** begin DOCUMENT TEXT **

Skip to article frontmatterSkip to article content

This code style guide reproduces common conventions for Python programming. While rules can be occasionally bent with justification, most programming work in this course should follow these guidelines.

Naming

Variable names

Variable names should be descriptive, concise, and lowercase with words separated by underscores as in snake_case. Avoid single letter names for variables because a single letter usually fails to describe the values contained in a variable, with the exception of loop variables. Avoid Python keywords, such as class, print, import, or return, or names of built-in functions or types, such as len.

Function names

Function names should be descriptive, concise, and lowercase with words separated by underscores as in snake_case. As with variable names, avoid names of built-in Python functions. We usually specify the function names in the specification, so make sure to name your functions accordingly.

When writing test functions, the name of your test function should clearly indicate which function it is testing. For example, a test for the function add_two_numbers might be named test_add_two_numbers.

Class names

Class names should be in CapitalCase.

Constant names

Constant names should be in ALL_CAPITAL_CASE_WITH_UNDERSCORES.

Constants are values defined outside the function declarations whose values are manually assigned by programmers and infrequently changed. Constants usually replace “magic values” to make code more readable. Constants should only represent simple values, not large objects such as dataframes. Constants are optional in test programs.

File names

Python (py) files or module names should be in snake_case, such as main.py or dataset_analysis.py.

Jupyter Notebook (ipynb) files do not have a particularly universal naming convention. Course materials use lowercase names with words separated by hyphens as in kebab-case.

Whitespace

Indentation

Unlike other languages that use explicit delimiters to determine what goes inside a loop or function (such as {} in Java), Python only uses indentation. Indentation affects the behavior of programs. IndentationError: unexpected indent means there is an error in code indentation.

Blank lines

Leave two blank lines separating code for different function definitions, class definitions, and other code. The only exception is for methods defined within the same class, in which case a single blank line between methods is preferred.

Within a function definition, avoid introducing more than a single blank line at a time and only for separating complex chunks of code for readability. Careful and consistent of two blank lines can help communicate the start of a significant, new definition.

Between operators

Include spaces between operators and other elements in an expression. Mathematical operators include +, -, *, /, and **. Logical operators include ==, <=, >=, <, and >. Limit space delimiters to 1 space to avoid unnecessary whitespace. The exception to this is parentheses, which can be directly adjacent to whatever they are enclosing.

This does not apply when specifying default parameter values or keyword arguments. Avoid spaces around the assignment operator = for those cases.

** end DOCUMENT TEXT **
** begin PROVIDED DATA **

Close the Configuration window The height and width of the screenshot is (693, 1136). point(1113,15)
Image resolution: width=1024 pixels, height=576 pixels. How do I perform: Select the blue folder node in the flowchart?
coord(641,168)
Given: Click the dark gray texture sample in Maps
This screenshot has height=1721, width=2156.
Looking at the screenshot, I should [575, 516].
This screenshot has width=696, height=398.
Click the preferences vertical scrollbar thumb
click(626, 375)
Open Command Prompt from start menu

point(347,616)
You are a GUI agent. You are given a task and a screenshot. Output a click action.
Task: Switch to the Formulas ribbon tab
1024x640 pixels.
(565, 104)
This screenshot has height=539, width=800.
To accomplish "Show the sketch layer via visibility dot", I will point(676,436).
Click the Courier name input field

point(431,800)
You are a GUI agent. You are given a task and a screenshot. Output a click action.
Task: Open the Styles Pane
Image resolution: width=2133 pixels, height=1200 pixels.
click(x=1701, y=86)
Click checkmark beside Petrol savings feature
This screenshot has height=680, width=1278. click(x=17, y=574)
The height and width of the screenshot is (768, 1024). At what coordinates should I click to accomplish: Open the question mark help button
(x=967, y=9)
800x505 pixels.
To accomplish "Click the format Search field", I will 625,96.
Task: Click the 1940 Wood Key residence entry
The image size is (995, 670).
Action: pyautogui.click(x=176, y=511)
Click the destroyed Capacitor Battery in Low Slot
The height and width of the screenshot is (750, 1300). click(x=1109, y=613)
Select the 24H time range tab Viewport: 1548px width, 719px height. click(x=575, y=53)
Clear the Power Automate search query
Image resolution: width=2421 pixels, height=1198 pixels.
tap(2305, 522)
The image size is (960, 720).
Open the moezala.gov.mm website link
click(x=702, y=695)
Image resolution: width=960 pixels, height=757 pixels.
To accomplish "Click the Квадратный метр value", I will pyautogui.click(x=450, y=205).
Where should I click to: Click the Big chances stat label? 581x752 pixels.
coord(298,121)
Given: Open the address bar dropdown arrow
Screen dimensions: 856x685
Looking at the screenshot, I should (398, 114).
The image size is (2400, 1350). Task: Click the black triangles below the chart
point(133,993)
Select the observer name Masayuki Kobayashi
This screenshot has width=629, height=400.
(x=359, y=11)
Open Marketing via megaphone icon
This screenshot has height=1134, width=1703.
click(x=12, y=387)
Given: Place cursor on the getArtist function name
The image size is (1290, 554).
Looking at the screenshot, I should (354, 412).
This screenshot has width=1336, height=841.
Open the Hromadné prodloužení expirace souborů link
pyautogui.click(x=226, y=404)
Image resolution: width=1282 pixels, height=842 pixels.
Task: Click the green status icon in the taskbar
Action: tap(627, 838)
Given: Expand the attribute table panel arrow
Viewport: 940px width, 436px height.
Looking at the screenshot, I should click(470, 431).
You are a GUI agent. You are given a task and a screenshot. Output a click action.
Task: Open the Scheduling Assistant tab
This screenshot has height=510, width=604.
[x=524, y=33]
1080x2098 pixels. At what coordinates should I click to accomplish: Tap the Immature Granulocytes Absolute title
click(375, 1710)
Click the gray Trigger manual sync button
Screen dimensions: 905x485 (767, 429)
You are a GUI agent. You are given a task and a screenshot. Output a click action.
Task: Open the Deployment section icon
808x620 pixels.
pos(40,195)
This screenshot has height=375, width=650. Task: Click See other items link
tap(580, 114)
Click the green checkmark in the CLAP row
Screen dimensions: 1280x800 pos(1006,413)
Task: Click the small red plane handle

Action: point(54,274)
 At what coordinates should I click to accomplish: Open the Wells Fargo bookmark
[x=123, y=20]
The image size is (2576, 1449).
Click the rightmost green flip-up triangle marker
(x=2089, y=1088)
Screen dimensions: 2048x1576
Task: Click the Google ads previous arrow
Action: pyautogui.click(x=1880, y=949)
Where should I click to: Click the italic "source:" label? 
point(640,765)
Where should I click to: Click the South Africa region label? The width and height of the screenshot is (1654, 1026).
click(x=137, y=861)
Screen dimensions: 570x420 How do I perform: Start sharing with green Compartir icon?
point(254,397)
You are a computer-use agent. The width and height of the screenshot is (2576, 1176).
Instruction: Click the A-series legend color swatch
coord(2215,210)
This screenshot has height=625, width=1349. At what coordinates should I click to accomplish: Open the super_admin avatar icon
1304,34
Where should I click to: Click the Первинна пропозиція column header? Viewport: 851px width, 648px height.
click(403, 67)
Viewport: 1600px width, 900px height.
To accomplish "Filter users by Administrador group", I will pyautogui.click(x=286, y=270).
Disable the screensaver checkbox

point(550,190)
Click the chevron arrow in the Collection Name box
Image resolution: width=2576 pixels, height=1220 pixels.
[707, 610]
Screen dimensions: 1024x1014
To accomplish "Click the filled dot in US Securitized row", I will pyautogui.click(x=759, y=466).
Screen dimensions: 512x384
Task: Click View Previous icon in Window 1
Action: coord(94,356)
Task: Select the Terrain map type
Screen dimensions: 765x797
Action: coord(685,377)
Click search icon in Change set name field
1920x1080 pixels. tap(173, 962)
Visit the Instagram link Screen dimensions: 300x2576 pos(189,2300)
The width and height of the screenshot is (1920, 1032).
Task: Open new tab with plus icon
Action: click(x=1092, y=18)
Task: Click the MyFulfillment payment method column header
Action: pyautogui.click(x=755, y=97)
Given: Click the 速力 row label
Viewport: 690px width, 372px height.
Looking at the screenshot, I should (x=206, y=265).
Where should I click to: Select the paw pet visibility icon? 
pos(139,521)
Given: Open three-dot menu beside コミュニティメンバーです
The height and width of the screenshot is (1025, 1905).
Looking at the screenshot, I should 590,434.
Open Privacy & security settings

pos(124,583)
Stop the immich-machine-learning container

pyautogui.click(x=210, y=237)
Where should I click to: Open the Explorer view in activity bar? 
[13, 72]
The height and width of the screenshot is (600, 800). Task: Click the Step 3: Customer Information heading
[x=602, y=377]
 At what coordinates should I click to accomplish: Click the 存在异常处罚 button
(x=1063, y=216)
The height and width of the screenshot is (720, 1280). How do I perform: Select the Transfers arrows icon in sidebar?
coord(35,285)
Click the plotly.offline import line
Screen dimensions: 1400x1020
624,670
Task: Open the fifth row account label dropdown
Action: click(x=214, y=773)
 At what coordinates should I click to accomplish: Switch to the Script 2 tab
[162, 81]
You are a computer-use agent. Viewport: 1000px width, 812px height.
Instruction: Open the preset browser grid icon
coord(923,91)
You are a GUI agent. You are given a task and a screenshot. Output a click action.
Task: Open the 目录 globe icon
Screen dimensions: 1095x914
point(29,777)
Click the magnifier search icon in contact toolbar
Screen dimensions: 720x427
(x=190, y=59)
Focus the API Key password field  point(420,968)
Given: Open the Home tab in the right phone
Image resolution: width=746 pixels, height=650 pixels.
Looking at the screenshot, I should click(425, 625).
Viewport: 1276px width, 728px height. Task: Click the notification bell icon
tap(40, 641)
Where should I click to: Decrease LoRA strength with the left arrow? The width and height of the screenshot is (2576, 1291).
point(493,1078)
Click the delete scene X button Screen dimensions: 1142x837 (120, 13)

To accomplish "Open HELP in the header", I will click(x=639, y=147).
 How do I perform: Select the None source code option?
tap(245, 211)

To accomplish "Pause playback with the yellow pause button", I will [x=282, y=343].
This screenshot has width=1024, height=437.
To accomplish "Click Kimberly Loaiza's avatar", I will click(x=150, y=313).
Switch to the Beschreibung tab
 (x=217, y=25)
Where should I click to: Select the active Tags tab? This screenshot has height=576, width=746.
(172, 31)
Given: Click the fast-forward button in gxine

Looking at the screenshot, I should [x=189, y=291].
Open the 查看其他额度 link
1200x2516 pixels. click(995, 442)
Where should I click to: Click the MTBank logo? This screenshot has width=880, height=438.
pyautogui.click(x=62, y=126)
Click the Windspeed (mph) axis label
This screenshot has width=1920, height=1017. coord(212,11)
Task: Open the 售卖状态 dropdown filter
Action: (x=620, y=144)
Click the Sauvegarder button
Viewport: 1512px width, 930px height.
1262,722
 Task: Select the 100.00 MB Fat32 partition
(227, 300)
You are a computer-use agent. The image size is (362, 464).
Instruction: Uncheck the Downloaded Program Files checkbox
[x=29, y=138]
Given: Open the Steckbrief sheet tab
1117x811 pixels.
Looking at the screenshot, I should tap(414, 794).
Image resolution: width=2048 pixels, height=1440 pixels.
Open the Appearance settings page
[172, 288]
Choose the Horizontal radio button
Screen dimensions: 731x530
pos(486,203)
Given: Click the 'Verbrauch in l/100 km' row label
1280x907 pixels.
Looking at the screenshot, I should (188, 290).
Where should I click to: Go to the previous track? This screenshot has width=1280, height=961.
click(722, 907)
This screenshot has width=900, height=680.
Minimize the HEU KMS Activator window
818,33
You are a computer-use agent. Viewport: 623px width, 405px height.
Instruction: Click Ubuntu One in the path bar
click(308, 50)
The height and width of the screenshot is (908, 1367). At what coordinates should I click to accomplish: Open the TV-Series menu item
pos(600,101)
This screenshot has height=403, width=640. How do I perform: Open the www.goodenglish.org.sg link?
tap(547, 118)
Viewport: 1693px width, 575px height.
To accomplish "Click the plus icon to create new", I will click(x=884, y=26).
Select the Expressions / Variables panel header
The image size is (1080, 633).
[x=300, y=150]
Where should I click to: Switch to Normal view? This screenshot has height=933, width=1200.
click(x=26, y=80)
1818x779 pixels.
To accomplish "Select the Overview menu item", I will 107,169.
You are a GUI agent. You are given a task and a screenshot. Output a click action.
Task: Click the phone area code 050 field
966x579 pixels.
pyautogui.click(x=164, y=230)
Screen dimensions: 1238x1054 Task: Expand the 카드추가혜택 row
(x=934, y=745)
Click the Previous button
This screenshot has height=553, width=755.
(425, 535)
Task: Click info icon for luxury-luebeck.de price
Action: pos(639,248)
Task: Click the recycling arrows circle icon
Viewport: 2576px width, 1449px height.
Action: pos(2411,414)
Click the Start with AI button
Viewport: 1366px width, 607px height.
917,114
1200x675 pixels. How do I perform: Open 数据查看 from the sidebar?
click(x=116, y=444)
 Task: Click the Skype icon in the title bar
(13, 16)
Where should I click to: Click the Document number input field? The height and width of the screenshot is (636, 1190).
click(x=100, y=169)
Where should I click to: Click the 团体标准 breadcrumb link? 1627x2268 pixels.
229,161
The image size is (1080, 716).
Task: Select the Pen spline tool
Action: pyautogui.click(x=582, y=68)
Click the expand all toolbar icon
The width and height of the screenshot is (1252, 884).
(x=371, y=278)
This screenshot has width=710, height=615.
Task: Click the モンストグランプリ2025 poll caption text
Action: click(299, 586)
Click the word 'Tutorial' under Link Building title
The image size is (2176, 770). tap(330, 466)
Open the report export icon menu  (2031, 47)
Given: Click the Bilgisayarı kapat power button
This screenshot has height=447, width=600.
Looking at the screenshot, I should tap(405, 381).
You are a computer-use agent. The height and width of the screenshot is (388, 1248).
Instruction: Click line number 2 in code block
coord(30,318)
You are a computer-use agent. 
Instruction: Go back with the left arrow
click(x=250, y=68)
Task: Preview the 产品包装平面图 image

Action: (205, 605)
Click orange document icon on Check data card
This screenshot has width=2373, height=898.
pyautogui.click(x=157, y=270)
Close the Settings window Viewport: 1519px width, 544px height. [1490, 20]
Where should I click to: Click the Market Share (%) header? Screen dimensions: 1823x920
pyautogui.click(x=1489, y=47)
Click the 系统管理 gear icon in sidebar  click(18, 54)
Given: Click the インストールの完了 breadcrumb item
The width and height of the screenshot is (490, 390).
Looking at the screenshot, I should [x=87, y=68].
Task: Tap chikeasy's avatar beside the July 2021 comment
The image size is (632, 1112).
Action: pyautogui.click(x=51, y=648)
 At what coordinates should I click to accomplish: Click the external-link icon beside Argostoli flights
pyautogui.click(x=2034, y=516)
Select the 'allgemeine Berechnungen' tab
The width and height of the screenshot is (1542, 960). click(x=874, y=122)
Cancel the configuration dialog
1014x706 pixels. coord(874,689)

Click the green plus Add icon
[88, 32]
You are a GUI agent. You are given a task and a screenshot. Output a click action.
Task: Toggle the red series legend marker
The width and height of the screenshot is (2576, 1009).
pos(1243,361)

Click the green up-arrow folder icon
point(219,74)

** end PROVIDED DATA **

→ **DIRECTION A**
Quote the Python style guide word for word, starting with "Include spaces between" and going on through "for those cases.".
→ **DIRECTION B**
Answer these questions using the Python style guide:
(i) In what case should class names be written?
(ii) How many blank lines are preferred between methods defined within the same class?
(iii) What naming style do the course materials use for Jupyter Notebook files?

→ **ANSWER A**
Include spaces between operators and other elements in an expression. Mathematical operators include +, -, *, /, and **. Logical operators include ==, <=, >=, <, and >. Limit space delimiters to 1 space to avoid unnecessary whitespace. The exception to this is parentheses, which can be directly adjacent to whatever they are enclosing.

This does not apply when specifying default parameter values or keyword arguments. Avoid spaces around the assignment operator = for those cases.

→ **ANSWER B**
(i) CapitalCase.
(ii) A single blank line.
(iii) Lowercase names with words separated by hyphens, as in kebab-case.